Udine, per 9 giorni, si è trasformata ancora una volta nell’epicentro europeo del cinema asiatico. 9 giorni di film e di incontri, al Teatro Nuovo e al Visionario, 9 giorni di eventi, disseminati nel cuore della città, per continuare a scoprire le somiglianze nelle differenze e le differenze nelle somiglianze. Per continuare a sommare persone e passione.

La passione di un programma tanto intenso quanto diversificato, messo a punto nell’arco di un anno intero operando su mille fronti: quello geografico (11 cinematografie: Cina, Corea del Sud, Filippine, Hong Kong, Indonesia, Giappone, Malesia, Singapore, Thailandia, Taiwan, Vietnam), quello artistico (5 anteprime mondiali, 13 internazionali, 21 europee, 3 anteprime mondiali di film restaurati), quello tecnico (a proposito di futuro: sono 14 i titoli selezionati per Focus Asia, il project market del FEFF, e 15 i professionisti selezionati per Ties That Bind, il workshop internazionale Asia-Europa – più di 150 i partecipanti, da 35 paesi).

La passione di chi ama il cinema, insomma, non solo di chi ama il cinema asiatico.
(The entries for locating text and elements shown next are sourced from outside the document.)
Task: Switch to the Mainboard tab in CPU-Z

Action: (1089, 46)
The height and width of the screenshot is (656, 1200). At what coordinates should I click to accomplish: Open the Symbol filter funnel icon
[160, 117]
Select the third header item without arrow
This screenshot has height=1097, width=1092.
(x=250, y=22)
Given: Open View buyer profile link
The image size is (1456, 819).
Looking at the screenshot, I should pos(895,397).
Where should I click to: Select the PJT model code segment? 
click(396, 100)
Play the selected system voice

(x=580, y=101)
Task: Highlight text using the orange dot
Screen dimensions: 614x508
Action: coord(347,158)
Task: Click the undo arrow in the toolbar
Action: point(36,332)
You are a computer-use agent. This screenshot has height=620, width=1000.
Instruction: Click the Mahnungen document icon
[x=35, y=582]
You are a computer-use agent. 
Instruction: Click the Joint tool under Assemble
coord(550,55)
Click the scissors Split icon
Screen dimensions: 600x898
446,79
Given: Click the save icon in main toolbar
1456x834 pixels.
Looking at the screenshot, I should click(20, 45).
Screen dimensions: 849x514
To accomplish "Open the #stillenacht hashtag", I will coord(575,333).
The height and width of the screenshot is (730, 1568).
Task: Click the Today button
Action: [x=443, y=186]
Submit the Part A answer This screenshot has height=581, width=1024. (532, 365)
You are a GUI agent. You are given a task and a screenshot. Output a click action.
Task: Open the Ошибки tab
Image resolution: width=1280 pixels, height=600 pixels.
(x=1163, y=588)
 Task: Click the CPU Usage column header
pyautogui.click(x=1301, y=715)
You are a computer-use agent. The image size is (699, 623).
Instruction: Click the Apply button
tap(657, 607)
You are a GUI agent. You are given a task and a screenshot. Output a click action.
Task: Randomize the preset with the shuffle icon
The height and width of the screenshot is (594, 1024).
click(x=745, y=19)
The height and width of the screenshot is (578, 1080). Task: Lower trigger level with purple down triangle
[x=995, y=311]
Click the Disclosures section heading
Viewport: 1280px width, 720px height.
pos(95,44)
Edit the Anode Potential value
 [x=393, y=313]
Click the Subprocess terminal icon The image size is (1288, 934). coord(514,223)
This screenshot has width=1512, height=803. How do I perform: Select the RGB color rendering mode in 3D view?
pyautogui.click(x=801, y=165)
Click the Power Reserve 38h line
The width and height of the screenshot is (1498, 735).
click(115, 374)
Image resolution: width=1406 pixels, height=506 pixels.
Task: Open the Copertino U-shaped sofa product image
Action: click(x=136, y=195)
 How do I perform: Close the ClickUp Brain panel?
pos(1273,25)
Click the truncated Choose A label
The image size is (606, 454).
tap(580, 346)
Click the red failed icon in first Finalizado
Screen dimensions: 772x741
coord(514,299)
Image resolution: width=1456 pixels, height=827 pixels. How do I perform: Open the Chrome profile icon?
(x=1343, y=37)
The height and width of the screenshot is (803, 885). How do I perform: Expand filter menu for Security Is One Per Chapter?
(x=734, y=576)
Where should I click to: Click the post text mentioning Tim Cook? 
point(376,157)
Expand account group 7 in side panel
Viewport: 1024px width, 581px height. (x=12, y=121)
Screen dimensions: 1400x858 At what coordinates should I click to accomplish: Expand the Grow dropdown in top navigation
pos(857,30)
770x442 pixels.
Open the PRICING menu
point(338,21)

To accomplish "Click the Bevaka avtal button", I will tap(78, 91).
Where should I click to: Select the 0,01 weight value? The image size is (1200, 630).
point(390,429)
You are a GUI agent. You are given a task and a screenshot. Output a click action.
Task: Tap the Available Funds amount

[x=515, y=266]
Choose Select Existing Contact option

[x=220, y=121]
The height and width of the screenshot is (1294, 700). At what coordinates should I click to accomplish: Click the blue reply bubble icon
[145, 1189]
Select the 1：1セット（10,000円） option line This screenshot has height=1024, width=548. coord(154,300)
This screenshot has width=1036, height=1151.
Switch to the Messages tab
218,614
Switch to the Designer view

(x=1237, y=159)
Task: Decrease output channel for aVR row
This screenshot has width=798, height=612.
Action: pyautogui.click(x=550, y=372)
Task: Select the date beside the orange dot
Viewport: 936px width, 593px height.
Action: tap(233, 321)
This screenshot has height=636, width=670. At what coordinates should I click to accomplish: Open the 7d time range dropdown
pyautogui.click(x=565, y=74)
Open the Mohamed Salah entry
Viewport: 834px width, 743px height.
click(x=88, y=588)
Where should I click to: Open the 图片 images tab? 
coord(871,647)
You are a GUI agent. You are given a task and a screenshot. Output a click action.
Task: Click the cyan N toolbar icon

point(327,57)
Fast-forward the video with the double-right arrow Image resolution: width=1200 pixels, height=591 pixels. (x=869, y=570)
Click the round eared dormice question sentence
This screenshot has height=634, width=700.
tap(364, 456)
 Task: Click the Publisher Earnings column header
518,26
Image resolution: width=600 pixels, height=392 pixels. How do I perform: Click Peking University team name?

Una passione che coinvolge molto più direttamente anche l’area del Visionario, con un programma ad hoc pensato per gli accreditati ma anche per il pubblico “regolare”.

Un viaggio a Oriente nel viaggio a Oriente, se così possiamo definirlo, dove troveranno spazio tantissimi gioielli: dalla retrospettiva sulla regina Brigitte Lin Ching Hsia alla piccola monografia su Ryuichi Sakamoto, senza dimenticare i colori dell’erotismo (ritornano i pink movies, ritorna la Pink Night!) e i sapori del “lontano Est”. Per tutta la durata del festival, infatti, il Visionario è la succursale udinese di Casa Ramen, il celebre ristorante milanese dello chef Luca Catalfamo.

Prima di essere un festival, d’altronde, il FEFF è sempre stato una festa. Una grande festa del cinema che non ha mai smesso di traghettare in terra friulana autentiche leggende (come Jackie Chan e Joe Hisaishi), registi cult (come Johnnie To e Takashi Miike), dive e divi, professionisti dell’industria cinematografica e, ovviamente, la devotissima FEFF tribe: l’incredibile comunità di spettatori che ha progressivamente diffuso il nome del Far East Film Festival nel mondo. Ben prima che il mondo si trovasse a portata di social network.

L’Asia è sempre lontana, certo, il cinema di vent’anni fa è già storia e, per sapere cosa sarà il cinema tra vent’anni, gli spettatori dovranno seguire il FEFF ancora a lungo. Poi, magari, chissà: il battito d’ala di una farfalla a Udine, in un film del festival, potrebbe anche terremotare il cinema in tutta Europa.